*Texte retenu*
—————

Muneribus. Voyez le chapitre XXII et le chapitre XXIX.

Proceribus. Louis le Pieux aimait à s’entretenir ainsi avec ses sujets : « Interrogamus omnes a maximo usque ad minimum, si eis placuisset. » Thegan, Vita Hludowici, c. 6, Pertz, Scriptor., t. II, p. 591.)

Congregarentur. Au concile de Mayence en 843, on divisa les grands en sections: « Convenit nobis de nostro communi collegio clericorum seu laicorum tres facere turmas, sicut et fecimus. In prima autem turma, consederunt episcopi cum quibusdam notariis.... In alia vero turma consederunt abbates ac probati monachi.... In tertia deinque turma sederunt comites et judices.... mundanis legibus decertantes, vulgi justitias perquirentes.... » (Mansi, Concilia, t. XIV, p. 64.) La même division de l’assemblée en trois parties fut observée en 811 « In primis separare volumus episcopos, abbates et comites nostros, et singulariter illos alloqui.... » (Borelius, Capitularia, n° 71, c. 1, t. I, p. 161.) La discorde éclata parfois entre les laïques et les ecclésiastiques comme on le vit à l’assemblée d’Epernay (846). (Pertz, Leges, t. I, p. 388.)

—————

*Consigne*
Pour chacune des affirmations suivantes, indiquez si elle concorde avec le texte retenu en répondant par oui ou par non, puis citez mot pour mot le passage qui tranche. (a) Au concile de Mayence en 843, les grands furent répartis en sections. (b) Dans la première section siégeaient les comtes et les juges. (c) Une discorde entre laïques et ecclésiastiques se manifesta à l’assemblée d’Epernay. La liste fournie n’intervient pas ici.

*Données fournies*
—————

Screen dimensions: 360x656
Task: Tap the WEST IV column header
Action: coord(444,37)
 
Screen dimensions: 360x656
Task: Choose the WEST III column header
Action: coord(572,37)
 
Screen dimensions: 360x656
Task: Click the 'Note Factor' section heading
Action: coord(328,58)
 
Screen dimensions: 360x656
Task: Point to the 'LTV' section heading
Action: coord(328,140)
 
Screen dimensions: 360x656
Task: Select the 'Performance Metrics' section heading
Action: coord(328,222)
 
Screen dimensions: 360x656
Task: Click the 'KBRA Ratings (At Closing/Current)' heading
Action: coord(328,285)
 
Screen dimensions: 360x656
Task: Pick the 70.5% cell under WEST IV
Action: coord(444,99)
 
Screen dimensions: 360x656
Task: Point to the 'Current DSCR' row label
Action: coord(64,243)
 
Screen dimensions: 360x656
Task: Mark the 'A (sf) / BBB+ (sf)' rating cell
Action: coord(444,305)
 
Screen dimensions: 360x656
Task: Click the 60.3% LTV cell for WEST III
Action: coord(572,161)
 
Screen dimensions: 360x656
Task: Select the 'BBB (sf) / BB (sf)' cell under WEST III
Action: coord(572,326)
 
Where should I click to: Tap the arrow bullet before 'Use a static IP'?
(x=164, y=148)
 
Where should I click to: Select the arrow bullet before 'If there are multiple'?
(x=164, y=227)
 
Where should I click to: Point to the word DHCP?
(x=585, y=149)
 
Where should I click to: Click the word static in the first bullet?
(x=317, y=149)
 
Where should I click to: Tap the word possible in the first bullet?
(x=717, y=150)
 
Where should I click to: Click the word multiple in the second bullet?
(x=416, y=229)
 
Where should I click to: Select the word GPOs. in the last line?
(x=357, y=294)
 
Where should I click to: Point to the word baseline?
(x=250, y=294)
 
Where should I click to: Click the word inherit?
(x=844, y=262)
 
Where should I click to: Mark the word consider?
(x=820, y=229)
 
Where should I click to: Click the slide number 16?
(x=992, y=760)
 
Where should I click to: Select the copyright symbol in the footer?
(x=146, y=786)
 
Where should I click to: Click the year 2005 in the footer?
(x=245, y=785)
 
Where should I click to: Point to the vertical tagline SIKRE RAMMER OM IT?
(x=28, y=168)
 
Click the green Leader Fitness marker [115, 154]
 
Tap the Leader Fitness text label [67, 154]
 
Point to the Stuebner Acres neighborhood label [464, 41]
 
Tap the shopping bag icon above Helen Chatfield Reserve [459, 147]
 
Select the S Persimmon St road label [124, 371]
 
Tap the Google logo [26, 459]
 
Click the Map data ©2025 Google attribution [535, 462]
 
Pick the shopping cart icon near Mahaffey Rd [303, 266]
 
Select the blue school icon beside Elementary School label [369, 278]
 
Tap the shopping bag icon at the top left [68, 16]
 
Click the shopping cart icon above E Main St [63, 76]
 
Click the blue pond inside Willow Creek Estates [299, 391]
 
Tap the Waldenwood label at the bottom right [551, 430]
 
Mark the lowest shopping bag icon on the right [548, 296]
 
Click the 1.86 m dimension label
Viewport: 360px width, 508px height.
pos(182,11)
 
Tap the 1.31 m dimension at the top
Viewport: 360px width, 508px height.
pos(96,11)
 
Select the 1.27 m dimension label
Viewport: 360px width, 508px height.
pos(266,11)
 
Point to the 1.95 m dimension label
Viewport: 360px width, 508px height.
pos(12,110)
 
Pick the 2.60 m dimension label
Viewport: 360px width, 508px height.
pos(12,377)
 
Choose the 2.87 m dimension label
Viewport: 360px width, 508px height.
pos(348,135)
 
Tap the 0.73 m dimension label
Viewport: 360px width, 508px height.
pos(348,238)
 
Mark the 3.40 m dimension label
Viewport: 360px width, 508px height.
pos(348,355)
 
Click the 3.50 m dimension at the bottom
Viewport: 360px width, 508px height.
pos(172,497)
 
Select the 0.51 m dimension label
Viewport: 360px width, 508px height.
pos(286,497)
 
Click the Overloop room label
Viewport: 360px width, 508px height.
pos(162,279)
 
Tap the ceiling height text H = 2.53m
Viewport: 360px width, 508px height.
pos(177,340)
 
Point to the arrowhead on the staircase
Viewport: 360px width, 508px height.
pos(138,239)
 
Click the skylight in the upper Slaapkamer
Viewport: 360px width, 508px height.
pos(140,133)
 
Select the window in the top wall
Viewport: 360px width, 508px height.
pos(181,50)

—————

*Réponse*
(a) Oui : « Au concile de Mayence en 843, on divisa les grands en sections »
(b) Non : « In prima autem turma, consederunt episcopi cum quibusdam notariis »
(c) Oui : « La discorde éclata parfois entre les laïques et les ecclésiastiques comme on le vit à l’assemblée d’Epernay (846) »